#### About this exercise
Nothing outside the stretch is wanted. Repeat exactly the lines of the listing below from the one that contains "The image size is (977, 764)." through the one that contains "Click 'Скрыть расширенные'", both ends included.

Top of Task input

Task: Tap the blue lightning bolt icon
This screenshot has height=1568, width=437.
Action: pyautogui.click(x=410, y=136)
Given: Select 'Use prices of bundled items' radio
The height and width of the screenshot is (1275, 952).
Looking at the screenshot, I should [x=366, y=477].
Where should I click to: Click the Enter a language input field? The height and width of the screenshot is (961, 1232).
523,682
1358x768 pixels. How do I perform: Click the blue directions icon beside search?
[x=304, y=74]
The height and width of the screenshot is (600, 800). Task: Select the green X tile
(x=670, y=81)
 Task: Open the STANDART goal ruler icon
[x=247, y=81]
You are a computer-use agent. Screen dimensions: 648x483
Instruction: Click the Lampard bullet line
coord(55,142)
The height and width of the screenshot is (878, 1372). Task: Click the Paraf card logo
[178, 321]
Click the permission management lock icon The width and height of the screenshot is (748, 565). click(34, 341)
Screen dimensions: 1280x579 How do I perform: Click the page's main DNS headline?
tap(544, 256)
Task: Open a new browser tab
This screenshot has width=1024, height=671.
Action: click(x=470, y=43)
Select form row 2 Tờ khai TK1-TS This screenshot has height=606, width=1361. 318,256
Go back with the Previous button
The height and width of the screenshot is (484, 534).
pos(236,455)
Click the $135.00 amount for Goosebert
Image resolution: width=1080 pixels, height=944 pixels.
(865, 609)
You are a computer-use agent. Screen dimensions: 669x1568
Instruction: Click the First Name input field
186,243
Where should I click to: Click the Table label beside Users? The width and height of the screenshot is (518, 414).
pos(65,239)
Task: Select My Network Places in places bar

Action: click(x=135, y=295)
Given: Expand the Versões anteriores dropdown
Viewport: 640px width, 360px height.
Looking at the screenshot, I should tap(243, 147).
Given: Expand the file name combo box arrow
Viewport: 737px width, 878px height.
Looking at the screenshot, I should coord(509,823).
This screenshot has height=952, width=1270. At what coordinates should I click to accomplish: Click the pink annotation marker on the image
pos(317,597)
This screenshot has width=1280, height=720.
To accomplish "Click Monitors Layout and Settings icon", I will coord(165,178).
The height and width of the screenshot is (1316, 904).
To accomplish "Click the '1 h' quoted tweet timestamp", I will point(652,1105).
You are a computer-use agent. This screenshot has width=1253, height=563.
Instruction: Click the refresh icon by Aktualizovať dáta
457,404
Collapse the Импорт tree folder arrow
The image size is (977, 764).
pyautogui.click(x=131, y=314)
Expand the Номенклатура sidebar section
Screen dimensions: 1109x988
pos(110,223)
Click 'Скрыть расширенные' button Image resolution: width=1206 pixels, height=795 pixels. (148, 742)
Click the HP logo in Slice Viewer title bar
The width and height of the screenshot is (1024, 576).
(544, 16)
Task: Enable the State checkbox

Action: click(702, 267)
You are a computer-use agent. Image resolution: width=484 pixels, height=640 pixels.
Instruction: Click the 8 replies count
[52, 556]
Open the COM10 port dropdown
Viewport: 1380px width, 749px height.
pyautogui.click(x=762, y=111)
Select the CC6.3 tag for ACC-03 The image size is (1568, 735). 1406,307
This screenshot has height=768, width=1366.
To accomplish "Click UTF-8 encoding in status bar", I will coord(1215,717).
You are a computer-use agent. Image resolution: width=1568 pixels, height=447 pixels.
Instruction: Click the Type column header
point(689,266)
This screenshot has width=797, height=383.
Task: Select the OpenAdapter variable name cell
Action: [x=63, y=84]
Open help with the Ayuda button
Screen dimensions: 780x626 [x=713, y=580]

Bottom of Task input

#### Task solution
The image size is (977, 764).
pyautogui.click(x=131, y=314)
Expand the Номенклатура sidebar section
Screen dimensions: 1109x988
pos(110,223)
Click 'Скрыть расширенные' button Image resolution: width=1206 pixels, height=795 pixels. (148, 742)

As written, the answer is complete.